Hi Flo-Jo! Sorry that you are experiencing the dreaded OHSS  You have come to the right place as we all understand. I had 34 follies which gave us 25 eggs. I think they were very poor quality as only 5 fertilsed and 3 went on to day 2/3. I had severe OHSS and was admitted to hospital for 2 weeks - 1 week being in ICU. I hope you don't get to that stage. The only thing you can do is to keep drinking water and milk and eat a high protein diet. Any signs of OHSS and you should call the doctor immediately.

My first signs were loss of appitite, physically not being able to drink, feeling very bloated and almost seeing my belly expand before my eyes - very firm to the touch too. I felt and was sick, couldn't pee or poo and generally felt awful. The only way I would feel almost comfortable was to lay flat in bed, my body physically wouldn't bend. I just wanted to cry all the time. Any of these signs and get yourself to the hospital. I had collection on the Monday and by the Tuesday night, I was in hospital.

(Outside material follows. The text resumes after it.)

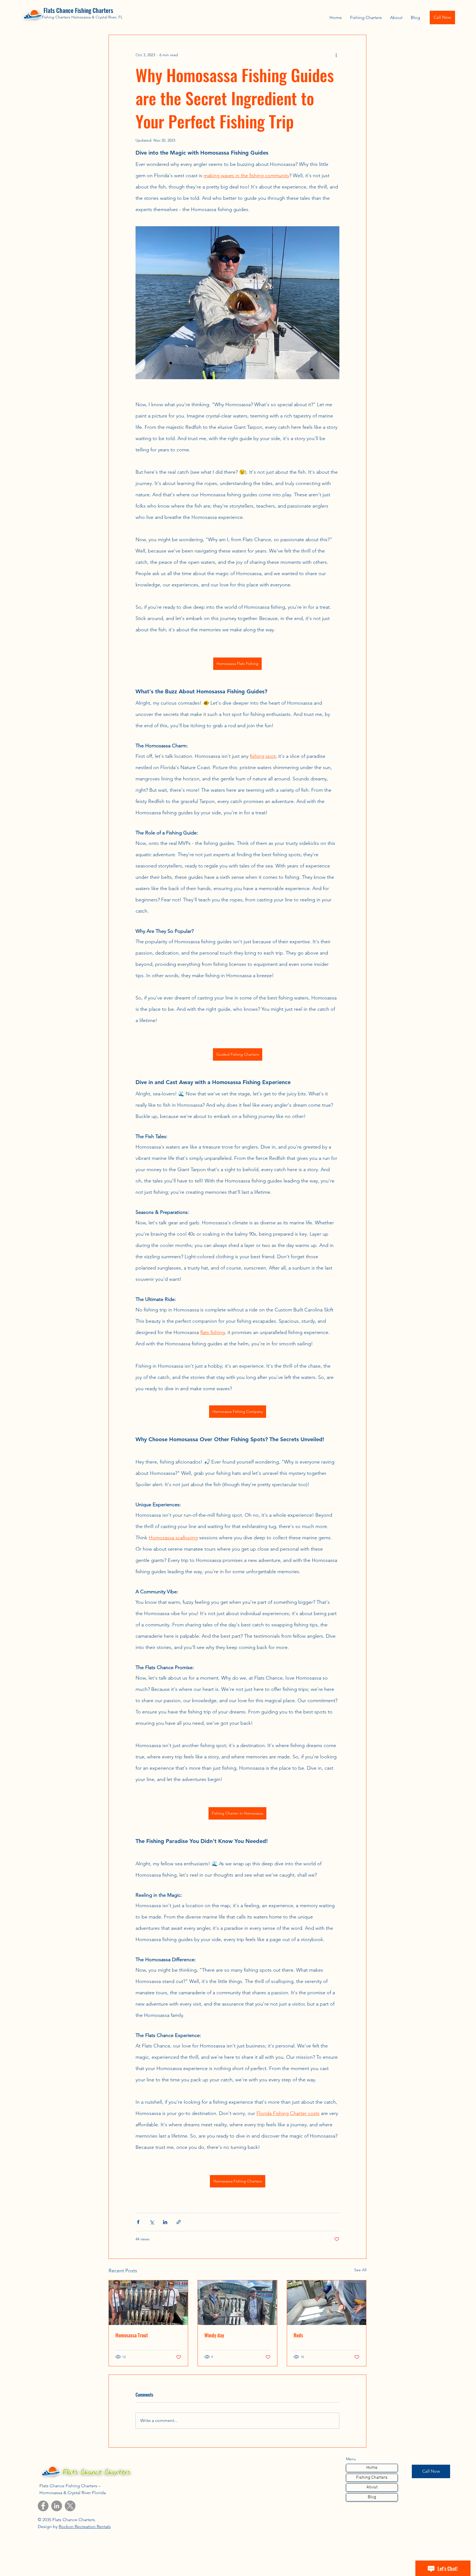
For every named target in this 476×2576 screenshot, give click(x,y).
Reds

Once in hospital (_if_ you get that far) they'll do general obs and take loads of blood from you. My blood chemestry was totally out of wack and I needed loads of drips and oxygen. They will try that first and hope you respond. I didn't and so had to have a tummy drain. From that moment on, I felt so much better!

The good thing with OHSS is that it will get better. Once AF arrives, you will get better as quick as you fell ill. After you recover, you will need to wait atleast one compete cycle. I say atleast one complete cycle as most likely your next one will be long and possibly have a cyst or two. Nothing that wont sort itself out, but each of us in this group have found that happened. My cycle was 72 days for example and on day 50 odd, there was still a 4cm cyst. I waited for AF to arrive naturally then did my FET. Transferred 2 and both stuck  There is still hope for you!!!     

I hope you are feeling OK today


----------



## Cecilie

Hello Ladies  

Hope - loads of luck to you for your scan tomorrow and your FET  

Flo-Jo - welcome to the thread. Sorry you've hyperstimulated, but well done on getting to EC    Fingers crossed that loads fertilise    I had 30 eggs collected last August, of which 10 fertilised and were frozen. My OHSS wasn't as sever as Witters', I had the bloating (looked 7 months pregnant), and vomiting and diarrhoea, couldn't move and had trouble breathing and drinking. I was able to stay at home until I got better though, luckily. I can't add a lot to Witters' very comprehensive advice, except for the importance of lying down and staying still until well after you think you're well enough to get up. I tried to get up and back to normal too soon and the OHSS symptoms made a come-back.  Also, my clinic said that eggs can help, but they didn't know why... And as Witters says - don't hesitate to call the clinic if you start getting symptoms. OHSS can be very serious, so don't take it lightly - better safe than sorry!  

My story post FET is also a happy one. They had to defrost 5 embies to get 2 good ones; both implanted but I lost one at 6 weeks, but am now 18 weeks pregnant and happier about it for every day that goes by! So I hope you'll have the same positive experience    The stats for FET successes are not as good as for fresh cycles, but I chose to ignore that and be as positive as possible about my transfer. Someone has to be in that 25% of FET successes!! Also, 25% is apparently the chance a "normal" fertile couple has of conceiving in any given month. So 25% is good and normal!!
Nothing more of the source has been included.